This work addresses the computation of the Petz–Rényi capacity for classical-quantum channels in the regime α ∈ (0,1). To this end, it proposes an iterative algorithm based on mirror descent—equivalently, exponentiated gradient—and introduces this method for the first time to the optimization of Petz–Rényi capacity, thereby generalizing the classical Blahut–Arimoto algorithm. By establishing the relative smoothness of the objective function with respect to the entropy geometry, the authors prove that the algorithm achieves global sublinear convergence over a truncated probability simplex. Moreover, under a non-degeneracy condition on the tangent space, they further establish local linear convergence in the sense of Kullback–Leibler divergence and provide an explicit contraction factor.
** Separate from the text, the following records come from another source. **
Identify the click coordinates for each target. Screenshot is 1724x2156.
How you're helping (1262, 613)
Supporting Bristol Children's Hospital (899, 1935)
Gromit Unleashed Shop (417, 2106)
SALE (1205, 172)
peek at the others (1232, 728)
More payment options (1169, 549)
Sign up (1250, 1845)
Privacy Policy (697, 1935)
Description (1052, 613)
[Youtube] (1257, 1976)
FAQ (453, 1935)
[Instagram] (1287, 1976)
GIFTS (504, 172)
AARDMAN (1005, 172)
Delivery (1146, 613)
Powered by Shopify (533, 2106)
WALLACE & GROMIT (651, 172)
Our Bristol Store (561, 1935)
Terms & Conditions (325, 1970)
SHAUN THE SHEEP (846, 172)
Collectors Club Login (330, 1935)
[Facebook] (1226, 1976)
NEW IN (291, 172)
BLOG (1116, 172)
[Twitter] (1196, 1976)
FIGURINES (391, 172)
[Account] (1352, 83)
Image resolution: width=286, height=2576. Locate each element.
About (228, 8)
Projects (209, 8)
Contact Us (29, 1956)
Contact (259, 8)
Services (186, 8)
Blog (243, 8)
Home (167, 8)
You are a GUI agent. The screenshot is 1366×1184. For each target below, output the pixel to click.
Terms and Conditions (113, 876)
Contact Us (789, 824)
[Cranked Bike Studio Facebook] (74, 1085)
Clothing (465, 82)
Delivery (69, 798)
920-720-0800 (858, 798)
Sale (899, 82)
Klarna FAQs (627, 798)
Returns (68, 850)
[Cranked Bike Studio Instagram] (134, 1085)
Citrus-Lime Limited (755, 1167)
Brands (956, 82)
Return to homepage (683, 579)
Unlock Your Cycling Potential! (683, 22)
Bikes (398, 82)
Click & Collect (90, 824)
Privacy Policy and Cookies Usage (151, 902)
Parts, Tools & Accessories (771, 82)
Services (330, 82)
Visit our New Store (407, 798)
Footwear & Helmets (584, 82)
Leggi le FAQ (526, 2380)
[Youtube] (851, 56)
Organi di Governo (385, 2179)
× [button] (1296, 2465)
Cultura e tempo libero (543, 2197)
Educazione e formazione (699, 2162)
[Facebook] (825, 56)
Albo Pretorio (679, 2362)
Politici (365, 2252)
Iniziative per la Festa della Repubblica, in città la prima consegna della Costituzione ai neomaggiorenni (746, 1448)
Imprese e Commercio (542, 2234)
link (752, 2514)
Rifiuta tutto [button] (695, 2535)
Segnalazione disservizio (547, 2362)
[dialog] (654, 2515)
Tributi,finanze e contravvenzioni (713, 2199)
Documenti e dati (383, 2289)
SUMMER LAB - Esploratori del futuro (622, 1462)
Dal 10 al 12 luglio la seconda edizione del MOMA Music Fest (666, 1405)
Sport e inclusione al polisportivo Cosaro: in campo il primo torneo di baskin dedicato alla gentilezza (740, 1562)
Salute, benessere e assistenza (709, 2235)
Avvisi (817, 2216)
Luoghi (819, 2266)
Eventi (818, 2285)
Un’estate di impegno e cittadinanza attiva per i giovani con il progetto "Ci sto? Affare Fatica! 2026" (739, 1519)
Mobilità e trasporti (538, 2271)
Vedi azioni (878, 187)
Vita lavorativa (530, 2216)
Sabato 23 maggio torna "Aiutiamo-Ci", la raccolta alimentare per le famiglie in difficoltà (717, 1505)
We study the computation of the $\alpha$-R\'enyi capacity of a classical-quantum (c-q) channel for $\alpha\in(0,1)$. We propose an exponentiated-gradient (mirror descent) iteration that generalizes the Blahut-Arimoto algorithm. Our analysis establishes relative smoothness with respect to the entropy geometry, guaranteeing a global sublinear convergence of the objective values. Furthermore, under a natural tangent-space nondegeneracy condition (and a mild spectral lower bound in one regime), we prove local linear (geometric) convergence in Kullback-Leibler divergence on a truncated probability simplex, with an explicit contraction factor once the local curvature constants are bounded.